──────── Record set ────────

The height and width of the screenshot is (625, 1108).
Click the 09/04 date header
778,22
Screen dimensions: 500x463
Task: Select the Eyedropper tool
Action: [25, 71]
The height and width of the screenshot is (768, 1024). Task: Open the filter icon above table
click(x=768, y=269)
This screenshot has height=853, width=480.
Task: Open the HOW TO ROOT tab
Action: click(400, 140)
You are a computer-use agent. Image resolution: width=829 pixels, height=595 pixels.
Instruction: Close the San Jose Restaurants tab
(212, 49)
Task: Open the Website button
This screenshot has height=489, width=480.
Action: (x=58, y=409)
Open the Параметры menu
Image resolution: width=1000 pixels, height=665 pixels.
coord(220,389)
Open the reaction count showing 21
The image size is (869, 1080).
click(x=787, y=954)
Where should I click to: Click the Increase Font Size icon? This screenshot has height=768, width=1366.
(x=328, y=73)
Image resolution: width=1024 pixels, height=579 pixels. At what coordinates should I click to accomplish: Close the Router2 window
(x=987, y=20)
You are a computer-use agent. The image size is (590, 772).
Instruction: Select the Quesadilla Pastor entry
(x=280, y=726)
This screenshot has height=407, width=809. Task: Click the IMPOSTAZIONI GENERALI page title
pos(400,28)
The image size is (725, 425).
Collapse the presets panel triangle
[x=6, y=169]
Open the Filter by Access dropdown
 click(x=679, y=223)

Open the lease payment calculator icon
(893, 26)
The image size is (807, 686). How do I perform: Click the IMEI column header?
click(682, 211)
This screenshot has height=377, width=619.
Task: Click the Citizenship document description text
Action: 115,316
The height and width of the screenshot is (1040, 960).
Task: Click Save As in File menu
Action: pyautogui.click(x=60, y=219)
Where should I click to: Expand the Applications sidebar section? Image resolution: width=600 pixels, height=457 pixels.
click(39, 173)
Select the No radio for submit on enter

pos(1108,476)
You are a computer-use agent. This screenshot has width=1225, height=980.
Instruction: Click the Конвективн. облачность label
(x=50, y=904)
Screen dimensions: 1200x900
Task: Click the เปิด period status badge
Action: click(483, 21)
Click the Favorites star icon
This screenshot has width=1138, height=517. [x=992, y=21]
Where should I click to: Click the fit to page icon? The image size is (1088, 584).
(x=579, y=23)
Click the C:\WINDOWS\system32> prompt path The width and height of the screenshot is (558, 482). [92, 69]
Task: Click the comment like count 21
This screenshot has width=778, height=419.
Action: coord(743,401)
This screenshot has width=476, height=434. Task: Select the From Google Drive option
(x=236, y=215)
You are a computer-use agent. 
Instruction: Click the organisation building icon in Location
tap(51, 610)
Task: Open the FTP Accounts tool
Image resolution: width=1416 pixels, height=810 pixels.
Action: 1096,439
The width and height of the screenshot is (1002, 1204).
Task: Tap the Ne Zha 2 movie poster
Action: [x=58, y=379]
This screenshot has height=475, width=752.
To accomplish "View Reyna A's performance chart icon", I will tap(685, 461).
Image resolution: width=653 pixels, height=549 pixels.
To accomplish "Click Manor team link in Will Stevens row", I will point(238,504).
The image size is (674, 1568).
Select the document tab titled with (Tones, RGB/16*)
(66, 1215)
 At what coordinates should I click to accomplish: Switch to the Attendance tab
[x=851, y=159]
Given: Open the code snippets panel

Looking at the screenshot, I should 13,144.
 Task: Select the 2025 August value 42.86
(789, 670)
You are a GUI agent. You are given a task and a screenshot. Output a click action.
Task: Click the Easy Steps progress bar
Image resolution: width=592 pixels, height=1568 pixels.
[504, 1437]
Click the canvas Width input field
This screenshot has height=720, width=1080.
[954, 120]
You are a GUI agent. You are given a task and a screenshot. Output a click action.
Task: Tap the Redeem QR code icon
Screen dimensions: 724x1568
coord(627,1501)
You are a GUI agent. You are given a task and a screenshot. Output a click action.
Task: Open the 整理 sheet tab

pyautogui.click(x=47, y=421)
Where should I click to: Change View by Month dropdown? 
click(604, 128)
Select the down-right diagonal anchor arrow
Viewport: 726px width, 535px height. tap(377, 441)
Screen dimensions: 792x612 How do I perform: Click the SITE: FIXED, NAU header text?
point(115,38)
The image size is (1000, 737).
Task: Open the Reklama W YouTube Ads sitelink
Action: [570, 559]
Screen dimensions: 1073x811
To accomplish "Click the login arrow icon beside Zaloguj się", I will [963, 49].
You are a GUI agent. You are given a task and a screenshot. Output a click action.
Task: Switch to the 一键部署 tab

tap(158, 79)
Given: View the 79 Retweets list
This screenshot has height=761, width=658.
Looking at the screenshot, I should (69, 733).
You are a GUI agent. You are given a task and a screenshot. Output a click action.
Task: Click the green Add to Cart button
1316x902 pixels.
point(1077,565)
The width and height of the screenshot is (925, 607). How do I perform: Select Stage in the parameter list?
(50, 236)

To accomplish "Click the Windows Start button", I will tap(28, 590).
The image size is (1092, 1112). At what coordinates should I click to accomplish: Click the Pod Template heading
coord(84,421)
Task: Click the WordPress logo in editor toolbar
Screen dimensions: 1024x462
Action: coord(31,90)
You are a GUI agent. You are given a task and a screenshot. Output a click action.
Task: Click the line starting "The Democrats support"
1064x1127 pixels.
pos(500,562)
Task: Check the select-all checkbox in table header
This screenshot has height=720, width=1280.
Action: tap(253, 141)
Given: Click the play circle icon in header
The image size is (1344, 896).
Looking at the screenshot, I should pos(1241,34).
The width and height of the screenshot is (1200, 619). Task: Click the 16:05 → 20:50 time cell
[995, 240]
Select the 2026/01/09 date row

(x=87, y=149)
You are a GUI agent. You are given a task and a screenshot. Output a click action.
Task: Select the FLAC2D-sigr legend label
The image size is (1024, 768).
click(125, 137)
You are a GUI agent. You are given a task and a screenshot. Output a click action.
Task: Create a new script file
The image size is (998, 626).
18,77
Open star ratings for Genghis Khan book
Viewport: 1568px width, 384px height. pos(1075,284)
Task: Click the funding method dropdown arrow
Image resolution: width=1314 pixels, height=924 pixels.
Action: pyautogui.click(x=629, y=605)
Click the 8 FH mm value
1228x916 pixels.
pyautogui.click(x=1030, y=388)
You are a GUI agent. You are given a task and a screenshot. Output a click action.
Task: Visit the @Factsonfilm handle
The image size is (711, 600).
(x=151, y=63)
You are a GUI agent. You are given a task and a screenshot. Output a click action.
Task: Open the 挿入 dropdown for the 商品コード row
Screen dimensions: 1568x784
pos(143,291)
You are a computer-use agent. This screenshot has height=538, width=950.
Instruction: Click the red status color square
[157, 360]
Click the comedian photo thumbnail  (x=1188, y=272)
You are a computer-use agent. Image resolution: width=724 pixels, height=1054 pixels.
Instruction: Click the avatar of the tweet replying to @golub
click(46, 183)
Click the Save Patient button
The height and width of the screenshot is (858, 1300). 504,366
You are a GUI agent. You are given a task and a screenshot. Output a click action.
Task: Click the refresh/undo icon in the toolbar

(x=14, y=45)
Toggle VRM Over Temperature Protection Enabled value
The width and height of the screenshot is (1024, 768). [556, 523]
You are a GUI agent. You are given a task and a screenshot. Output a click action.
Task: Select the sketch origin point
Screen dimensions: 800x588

────────

**What to do**
Every entry needs to be copied again exactly.

**Answer box**
The height and width of the screenshot is (625, 1108).
Click the 09/04 date header
778,22
Screen dimensions: 500x463
Task: Select the Eyedropper tool
Action: [25, 71]
The height and width of the screenshot is (768, 1024). Task: Open the filter icon above table
click(x=768, y=269)
This screenshot has height=853, width=480.
Task: Open the HOW TO ROOT tab
Action: click(400, 140)
You are a computer-use agent. Image resolution: width=829 pixels, height=595 pixels.
Instruction: Close the San Jose Restaurants tab
(212, 49)
Task: Open the Website button
This screenshot has height=489, width=480.
Action: (x=58, y=409)
Open the Параметры menu
Image resolution: width=1000 pixels, height=665 pixels.
coord(220,389)
Open the reaction count showing 21
The image size is (869, 1080).
click(x=787, y=954)
Where should I click to: Click the Increase Font Size icon? This screenshot has height=768, width=1366.
(x=328, y=73)
Image resolution: width=1024 pixels, height=579 pixels. At what coordinates should I click to accomplish: Close the Router2 window
(x=987, y=20)
You are a computer-use agent. The image size is (590, 772).
Instruction: Select the Quesadilla Pastor entry
(x=280, y=726)
This screenshot has height=407, width=809. Task: Click the IMPOSTAZIONI GENERALI page title
pos(400,28)
The image size is (725, 425).
Collapse the presets panel triangle
[x=6, y=169]
Open the Filter by Access dropdown
 click(x=679, y=223)

Open the lease payment calculator icon
(893, 26)
The image size is (807, 686). How do I perform: Click the IMEI column header?
click(682, 211)
This screenshot has height=377, width=619.
Task: Click the Citizenship document description text
Action: 115,316
The height and width of the screenshot is (1040, 960).
Task: Click Save As in File menu
Action: pyautogui.click(x=60, y=219)
Where should I click to: Expand the Applications sidebar section? Image resolution: width=600 pixels, height=457 pixels.
click(39, 173)
Select the No radio for submit on enter

pos(1108,476)
You are a computer-use agent. This screenshot has width=1225, height=980.
Instruction: Click the Конвективн. облачность label
(x=50, y=904)
Screen dimensions: 1200x900
Task: Click the เปิด period status badge
Action: click(483, 21)
Click the Favorites star icon
This screenshot has width=1138, height=517. [x=992, y=21]
Where should I click to: Click the fit to page icon? The image size is (1088, 584).
(x=579, y=23)
Click the C:\WINDOWS\system32> prompt path The width and height of the screenshot is (558, 482). [92, 69]
Task: Click the comment like count 21
This screenshot has width=778, height=419.
Action: coord(743,401)
This screenshot has width=476, height=434. Task: Select the From Google Drive option
(x=236, y=215)
You are a computer-use agent. 
Instruction: Click the organisation building icon in Location
tap(51, 610)
Task: Open the FTP Accounts tool
Image resolution: width=1416 pixels, height=810 pixels.
Action: 1096,439
The width and height of the screenshot is (1002, 1204).
Task: Tap the Ne Zha 2 movie poster
Action: [x=58, y=379]
This screenshot has height=475, width=752.
To accomplish "View Reyna A's performance chart icon", I will tap(685, 461).
Image resolution: width=653 pixels, height=549 pixels.
To accomplish "Click Manor team link in Will Stevens row", I will point(238,504).
The image size is (674, 1568).
Select the document tab titled with (Tones, RGB/16*)
(66, 1215)
 At what coordinates should I click to accomplish: Switch to the Attendance tab
[x=851, y=159]
Given: Open the code snippets panel

Looking at the screenshot, I should 13,144.
 Task: Select the 2025 August value 42.86
(789, 670)
You are a GUI agent. You are given a task and a screenshot. Output a click action.
Task: Click the Easy Steps progress bar
Image resolution: width=592 pixels, height=1568 pixels.
[504, 1437]
Click the canvas Width input field
This screenshot has height=720, width=1080.
[954, 120]
You are a GUI agent. You are given a task and a screenshot. Output a click action.
Task: Tap the Redeem QR code icon
Screen dimensions: 724x1568
coord(627,1501)
You are a GUI agent. You are given a task and a screenshot. Output a click action.
Task: Open the 整理 sheet tab

pyautogui.click(x=47, y=421)
Where should I click to: Change View by Month dropdown? 
click(604, 128)
Select the down-right diagonal anchor arrow
Viewport: 726px width, 535px height. tap(377, 441)
Screen dimensions: 792x612 How do I perform: Click the SITE: FIXED, NAU header text?
point(115,38)
The image size is (1000, 737).
Task: Open the Reklama W YouTube Ads sitelink
Action: [570, 559]
Screen dimensions: 1073x811
To accomplish "Click the login arrow icon beside Zaloguj się", I will [963, 49].
You are a GUI agent. You are given a task and a screenshot. Output a click action.
Task: Switch to the 一键部署 tab

tap(158, 79)
Given: View the 79 Retweets list
This screenshot has height=761, width=658.
Looking at the screenshot, I should (69, 733).
You are a GUI agent. You are given a task and a screenshot. Output a click action.
Task: Click the green Add to Cart button
1316x902 pixels.
point(1077,565)
The width and height of the screenshot is (925, 607). How do I perform: Select Stage in the parameter list?
(50, 236)

To accomplish "Click the Windows Start button", I will tap(28, 590).
The image size is (1092, 1112). At what coordinates should I click to accomplish: Click the Pod Template heading
coord(84,421)
Task: Click the WordPress logo in editor toolbar
Screen dimensions: 1024x462
Action: coord(31,90)
You are a GUI agent. You are given a task and a screenshot. Output a click action.
Task: Click the line starting "The Democrats support"
1064x1127 pixels.
pos(500,562)
Task: Check the select-all checkbox in table header
This screenshot has height=720, width=1280.
Action: tap(253, 141)
Given: Click the play circle icon in header
The image size is (1344, 896).
Looking at the screenshot, I should pos(1241,34).
The width and height of the screenshot is (1200, 619). Task: Click the 16:05 → 20:50 time cell
[995, 240]
Select the 2026/01/09 date row

(x=87, y=149)
You are a GUI agent. You are given a task and a screenshot. Output a click action.
Task: Select the FLAC2D-sigr legend label
The image size is (1024, 768).
click(125, 137)
You are a GUI agent. You are given a task and a screenshot. Output a click action.
Task: Create a new script file
The image size is (998, 626).
18,77
Open star ratings for Genghis Khan book
Viewport: 1568px width, 384px height. pos(1075,284)
Task: Click the funding method dropdown arrow
Image resolution: width=1314 pixels, height=924 pixels.
Action: pyautogui.click(x=629, y=605)
Click the 8 FH mm value
1228x916 pixels.
pyautogui.click(x=1030, y=388)
You are a GUI agent. You are given a task and a screenshot. Output a click action.
Task: Visit the @Factsonfilm handle
The image size is (711, 600).
(x=151, y=63)
You are a GUI agent. You are given a task and a screenshot. Output a click action.
Task: Open the 挿入 dropdown for the 商品コード row
Screen dimensions: 1568x784
pos(143,291)
You are a computer-use agent. This screenshot has height=538, width=950.
Instruction: Click the red status color square
[157, 360]
Click the comedian photo thumbnail  (x=1188, y=272)
You are a computer-use agent. Image resolution: width=724 pixels, height=1054 pixels.
Instruction: Click the avatar of the tweet replying to @golub
click(46, 183)
Click the Save Patient button
The height and width of the screenshot is (858, 1300). 504,366
You are a GUI agent. You are given a task and a screenshot. Output a click action.
Task: Click the refresh/undo icon in the toolbar

(x=14, y=45)
Toggle VRM Over Temperature Protection Enabled value
The width and height of the screenshot is (1024, 768). [556, 523]
You are a GUI agent. You are given a task and a screenshot. Output a click action.
Task: Select the sketch origin point
Screen dimensions: 800x588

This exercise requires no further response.